* AIM OF THE TASK:
Copy out again, unchanged, the line that contains "עוד.. (291, 21)" and every line after it down to the last line of the data.

* SOURCE MATERIAL:
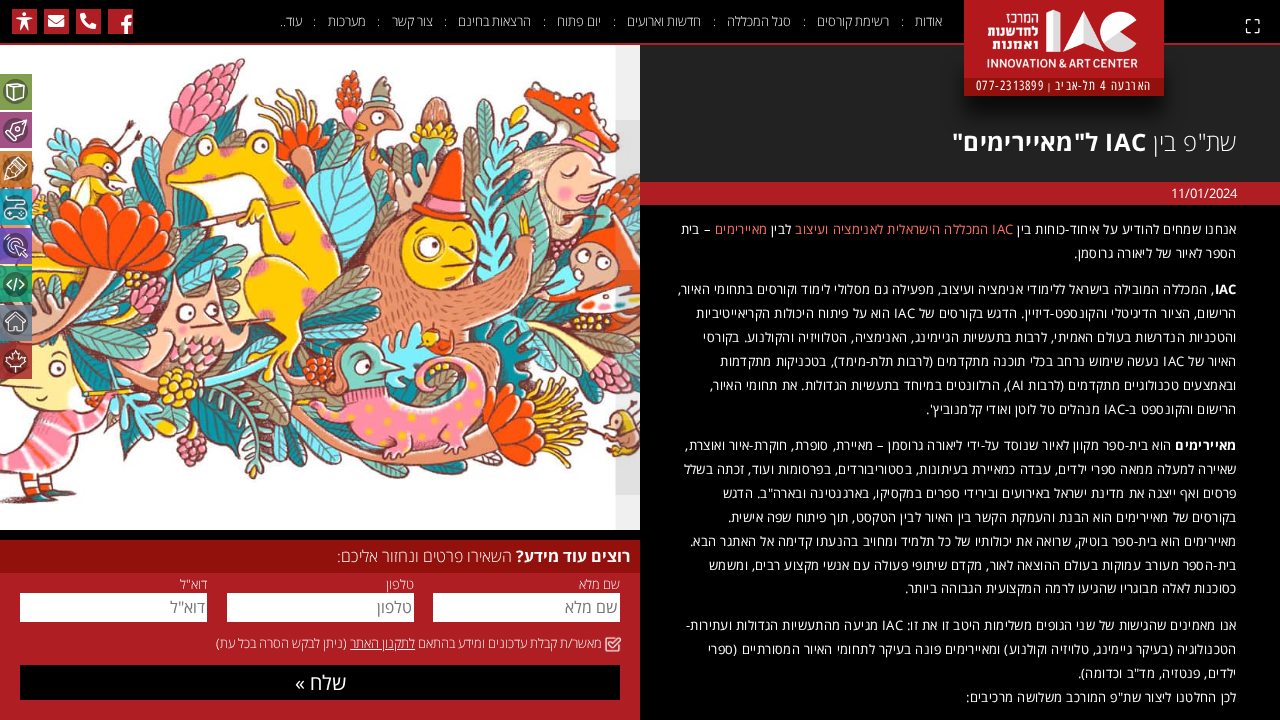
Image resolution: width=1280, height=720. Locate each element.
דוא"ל (193, 584)
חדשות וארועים (664, 21)
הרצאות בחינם (494, 21)
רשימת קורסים (853, 21)
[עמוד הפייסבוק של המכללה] (120, 21)
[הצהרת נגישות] (24, 21)
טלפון (400, 584)
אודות (928, 21)
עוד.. (291, 21)
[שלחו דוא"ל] (56, 21)
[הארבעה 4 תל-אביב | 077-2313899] (1064, 22)
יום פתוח (579, 21)
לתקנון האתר (382, 643)
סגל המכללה (759, 21)
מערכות (347, 21)
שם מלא (599, 584)
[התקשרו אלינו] (88, 21)
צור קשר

* REPLY:
עוד.. (291, 21)
[שלחו דוא"ל] (56, 21)
[הארבעה 4 תל-אביב | 077-2313899] (1064, 22)
יום פתוח (579, 21)
לתקנון האתר (382, 643)
סגל המכללה (759, 21)
מערכות (347, 21)
שם מלא (599, 584)
[התקשרו אלינו] (88, 21)
צור קשר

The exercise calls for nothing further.